What this task involves
What you return must match the records exactly.

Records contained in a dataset
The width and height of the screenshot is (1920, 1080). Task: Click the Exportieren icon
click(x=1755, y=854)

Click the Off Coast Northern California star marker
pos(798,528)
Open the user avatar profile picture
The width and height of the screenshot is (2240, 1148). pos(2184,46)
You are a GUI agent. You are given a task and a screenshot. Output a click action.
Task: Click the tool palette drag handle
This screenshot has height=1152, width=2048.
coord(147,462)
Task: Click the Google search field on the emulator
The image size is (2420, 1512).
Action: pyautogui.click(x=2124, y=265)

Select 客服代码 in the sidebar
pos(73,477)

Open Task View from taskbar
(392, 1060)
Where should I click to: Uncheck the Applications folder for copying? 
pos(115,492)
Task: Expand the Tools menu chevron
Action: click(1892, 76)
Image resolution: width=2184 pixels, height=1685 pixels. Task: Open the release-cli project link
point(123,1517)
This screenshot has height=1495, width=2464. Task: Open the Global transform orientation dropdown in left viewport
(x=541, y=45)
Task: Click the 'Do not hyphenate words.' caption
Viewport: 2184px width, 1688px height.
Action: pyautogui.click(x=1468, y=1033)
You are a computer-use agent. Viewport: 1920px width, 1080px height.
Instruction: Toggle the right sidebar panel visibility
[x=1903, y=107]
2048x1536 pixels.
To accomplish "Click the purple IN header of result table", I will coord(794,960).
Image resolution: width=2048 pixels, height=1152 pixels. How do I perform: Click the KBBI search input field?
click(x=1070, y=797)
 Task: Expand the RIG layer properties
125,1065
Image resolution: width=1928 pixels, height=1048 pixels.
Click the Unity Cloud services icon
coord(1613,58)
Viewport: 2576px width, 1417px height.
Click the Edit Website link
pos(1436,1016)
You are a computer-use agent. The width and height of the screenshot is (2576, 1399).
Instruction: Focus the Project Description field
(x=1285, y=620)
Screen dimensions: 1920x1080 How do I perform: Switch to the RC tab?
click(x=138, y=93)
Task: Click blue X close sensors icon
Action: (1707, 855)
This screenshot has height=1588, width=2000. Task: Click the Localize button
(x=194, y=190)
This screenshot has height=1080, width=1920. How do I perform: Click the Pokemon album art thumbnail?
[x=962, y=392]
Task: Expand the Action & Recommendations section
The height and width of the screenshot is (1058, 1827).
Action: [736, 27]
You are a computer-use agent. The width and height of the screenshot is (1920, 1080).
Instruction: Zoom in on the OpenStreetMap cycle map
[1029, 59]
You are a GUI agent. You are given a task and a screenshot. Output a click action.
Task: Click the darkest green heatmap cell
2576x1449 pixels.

Solution
The width and height of the screenshot is (1920, 1080). Task: Click the Exportieren icon
click(x=1755, y=854)

Click the Off Coast Northern California star marker
pos(798,528)
Open the user avatar profile picture
The width and height of the screenshot is (2240, 1148). pos(2184,46)
You are a GUI agent. You are given a task and a screenshot. Output a click action.
Task: Click the tool palette drag handle
This screenshot has height=1152, width=2048.
coord(147,462)
Task: Click the Google search field on the emulator
The image size is (2420, 1512).
Action: pyautogui.click(x=2124, y=265)

Select 客服代码 in the sidebar
pos(73,477)

Open Task View from taskbar
(392, 1060)
Where should I click to: Uncheck the Applications folder for copying? 
pos(115,492)
Task: Expand the Tools menu chevron
Action: click(1892, 76)
Image resolution: width=2184 pixels, height=1685 pixels. Task: Open the release-cli project link
point(123,1517)
This screenshot has height=1495, width=2464. Task: Open the Global transform orientation dropdown in left viewport
(x=541, y=45)
Task: Click the 'Do not hyphenate words.' caption
Viewport: 2184px width, 1688px height.
Action: pyautogui.click(x=1468, y=1033)
You are a computer-use agent. Viewport: 1920px width, 1080px height.
Instruction: Toggle the right sidebar panel visibility
[x=1903, y=107]
2048x1536 pixels.
To accomplish "Click the purple IN header of result table", I will coord(794,960).
Image resolution: width=2048 pixels, height=1152 pixels. How do I perform: Click the KBBI search input field?
click(x=1070, y=797)
 Task: Expand the RIG layer properties
125,1065
Image resolution: width=1928 pixels, height=1048 pixels.
Click the Unity Cloud services icon
coord(1613,58)
Viewport: 2576px width, 1417px height.
Click the Edit Website link
pos(1436,1016)
You are a computer-use agent. The width and height of the screenshot is (2576, 1399).
Instruction: Focus the Project Description field
(x=1285, y=620)
Screen dimensions: 1920x1080 How do I perform: Switch to the RC tab?
click(x=138, y=93)
Task: Click blue X close sensors icon
Action: (1707, 855)
This screenshot has height=1588, width=2000. Task: Click the Localize button
(x=194, y=190)
This screenshot has height=1080, width=1920. How do I perform: Click the Pokemon album art thumbnail?
[x=962, y=392]
Task: Expand the Action & Recommendations section
The height and width of the screenshot is (1058, 1827).
Action: [736, 27]
You are a computer-use agent. The width and height of the screenshot is (1920, 1080).
Instruction: Zoom in on the OpenStreetMap cycle map
[1029, 59]
You are a GUI agent. You are given a task and a screenshot. Output a click action.
Task: Click the darkest green heatmap cell
2576x1449 pixels.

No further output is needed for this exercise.